フィッシング詐欺を防ぐため、銀行のみが利用できる新ドメインを創設すべき――。こんな提言に対し賛否両論が相次いでいる。
銀行サイトなどを装ったフィッシング詐欺を食い止める一策として、セキュリティ関係者が銀行専用のトップレベルドメイン(TLD)「.bank」の導入を提言している。しかしその効果をめぐっては、業界内でも賛否両論あるようだ。
セキュリティ企業F-Secureのミッコ・ヒッポネン氏はブログでICANNに対し、セキュアなドメインを新たに創設すべきだと提言した。
銀行や金融機関サイトは現在、「.com」や「.jp」といった一般的なドメインを使っているが、これが原因で、銀行サイトに見せかけたURLを誰でも簡単に登録でき、詐欺サイトを設置することができてしまうと同氏は言う。

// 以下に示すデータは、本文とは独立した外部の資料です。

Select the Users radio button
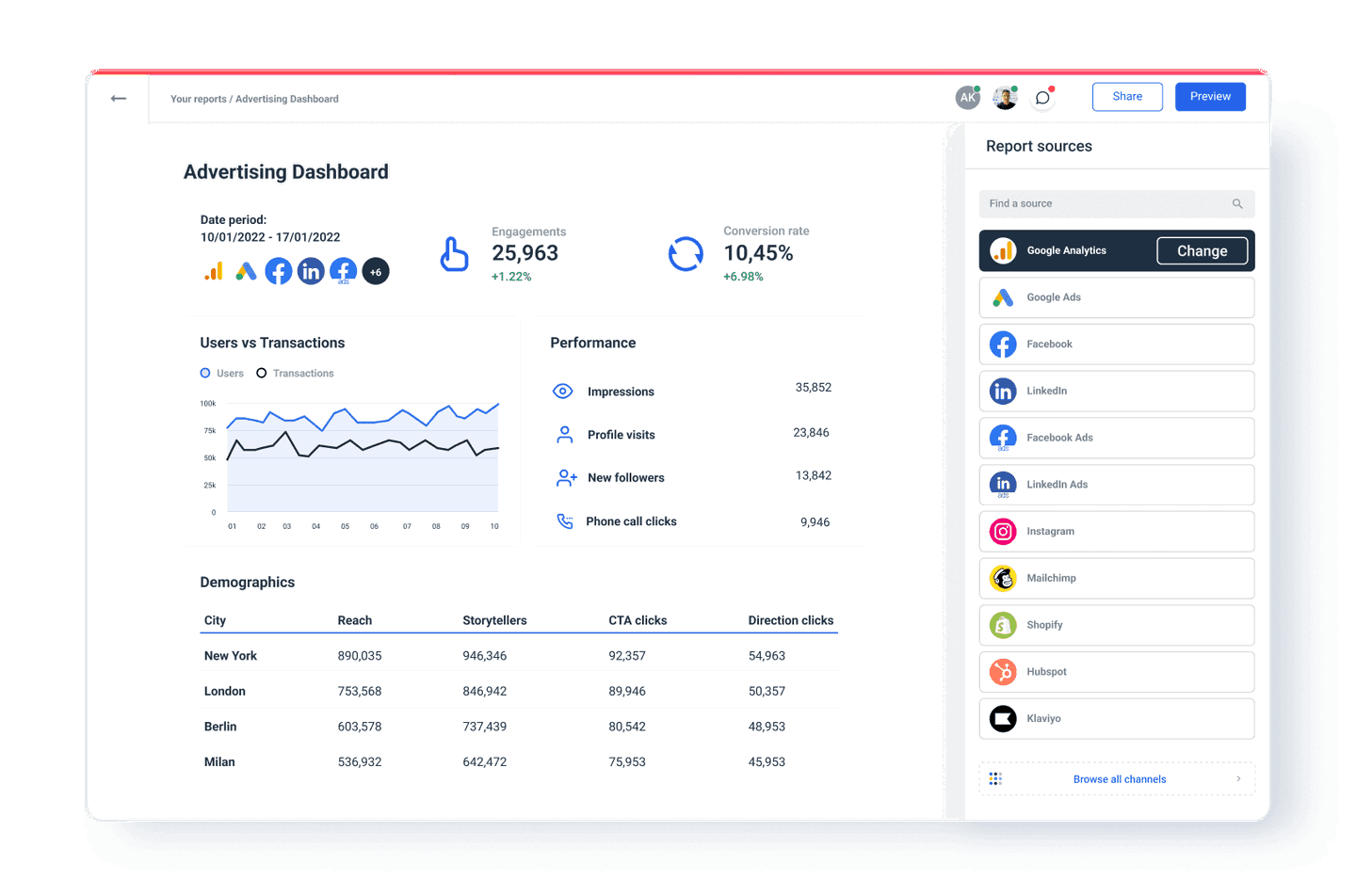1356x896 pixels. point(203,373)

こうした事態に対処するため新しいセキュアなドメインを創設し、正真正銘の金融機関しか登録できないようにすべきだとヒッポネン氏は提言。ドメイン登録料も5万ドルくらいに設定し、悪用目的では簡単に手が出せない価格にすることを提案している。
この提言に対し、質問や反論も多数寄せられている。セキュリティコンサルタント会社SecTheoryが運営する「ha.ckers.org」のブログでは「.bankで経験則の問題は一部解決されるかもしれないが、さらに多くの問題が作り出される」との見方を示した。
その理由として、銀行が外部のマーケティング部門や地域支店、ローン担当オフィスなどと連携していることや、フィッシング詐欺の最大級の標的となっているAmazon、eBay、PayPal、AOL、MySpaceといったサイトは.bankを利用できないことを挙げている。また、リダイレクトやクロスサイトスクリプティング(XSS)などを使った攻撃も防げないと指摘した。
その上で同ブログは、攻撃を食い止めたいと思うなら、犯罪者の送致に関する国際間の取り決め強化や国際的なサイバー犯罪取締法の強化に力を入れるべきだと主張。TLDの創設よりも、フィッシングサイトの摘発に時間がかかり過ぎている問題の解消に取り組んだ方がいいと述べている。